WHAT IS REQUIRED
Which lines of the entries below contain the string "computer"? Copy each one.

[Records from a dataset]
<<<<
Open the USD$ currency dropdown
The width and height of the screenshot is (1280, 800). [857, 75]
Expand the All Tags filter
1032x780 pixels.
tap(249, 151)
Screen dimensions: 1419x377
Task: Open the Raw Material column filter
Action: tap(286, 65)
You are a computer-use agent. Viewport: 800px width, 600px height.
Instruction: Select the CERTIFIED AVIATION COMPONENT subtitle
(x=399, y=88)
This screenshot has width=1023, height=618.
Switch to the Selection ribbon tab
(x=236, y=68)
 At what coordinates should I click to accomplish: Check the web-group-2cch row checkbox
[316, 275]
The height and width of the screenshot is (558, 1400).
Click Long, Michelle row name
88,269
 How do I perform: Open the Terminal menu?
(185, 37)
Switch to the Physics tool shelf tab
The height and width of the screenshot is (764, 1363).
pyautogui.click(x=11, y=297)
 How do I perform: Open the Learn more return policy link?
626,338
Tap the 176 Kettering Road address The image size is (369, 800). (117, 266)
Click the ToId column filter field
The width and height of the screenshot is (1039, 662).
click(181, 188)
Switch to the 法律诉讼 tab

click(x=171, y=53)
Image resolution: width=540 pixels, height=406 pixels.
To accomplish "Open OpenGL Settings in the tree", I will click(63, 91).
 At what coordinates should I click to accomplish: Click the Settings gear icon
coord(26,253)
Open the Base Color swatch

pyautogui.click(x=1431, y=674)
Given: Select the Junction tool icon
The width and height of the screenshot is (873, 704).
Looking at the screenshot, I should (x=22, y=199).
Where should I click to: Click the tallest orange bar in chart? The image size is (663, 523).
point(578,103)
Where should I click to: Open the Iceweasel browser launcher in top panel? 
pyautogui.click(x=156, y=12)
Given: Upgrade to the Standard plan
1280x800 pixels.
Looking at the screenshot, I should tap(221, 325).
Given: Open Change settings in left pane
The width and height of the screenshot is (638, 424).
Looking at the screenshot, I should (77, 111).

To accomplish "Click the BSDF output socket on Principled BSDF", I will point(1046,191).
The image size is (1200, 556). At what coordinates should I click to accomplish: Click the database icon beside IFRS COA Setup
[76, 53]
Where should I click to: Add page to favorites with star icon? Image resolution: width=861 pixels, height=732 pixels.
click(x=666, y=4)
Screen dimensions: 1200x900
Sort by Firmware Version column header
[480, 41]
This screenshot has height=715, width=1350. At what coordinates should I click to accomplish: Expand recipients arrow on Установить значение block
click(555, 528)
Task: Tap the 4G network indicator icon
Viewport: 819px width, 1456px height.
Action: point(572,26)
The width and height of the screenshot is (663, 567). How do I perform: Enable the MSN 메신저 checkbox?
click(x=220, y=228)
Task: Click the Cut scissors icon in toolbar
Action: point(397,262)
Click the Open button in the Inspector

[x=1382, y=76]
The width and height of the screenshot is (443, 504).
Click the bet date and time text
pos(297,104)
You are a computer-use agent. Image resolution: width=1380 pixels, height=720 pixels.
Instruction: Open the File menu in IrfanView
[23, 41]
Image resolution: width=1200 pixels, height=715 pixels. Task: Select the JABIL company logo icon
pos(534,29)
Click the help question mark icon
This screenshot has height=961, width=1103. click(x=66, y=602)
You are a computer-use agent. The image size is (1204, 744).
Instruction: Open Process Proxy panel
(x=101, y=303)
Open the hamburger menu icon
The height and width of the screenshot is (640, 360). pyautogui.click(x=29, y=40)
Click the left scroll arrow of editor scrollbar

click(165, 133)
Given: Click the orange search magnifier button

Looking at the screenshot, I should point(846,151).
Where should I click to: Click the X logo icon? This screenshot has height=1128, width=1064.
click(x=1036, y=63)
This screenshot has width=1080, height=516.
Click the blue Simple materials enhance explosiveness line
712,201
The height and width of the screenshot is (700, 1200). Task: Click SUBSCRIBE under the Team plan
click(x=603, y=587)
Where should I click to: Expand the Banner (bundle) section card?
>>>>
RESPONSE FOR THIS EXERCISE
You are a computer-use agent. Viewport: 800px width, 600px height.
You are a computer-use agent. Image resolution: width=1380 pixels, height=720 pixels.
You are a computer-use agent. The image size is (1204, 744).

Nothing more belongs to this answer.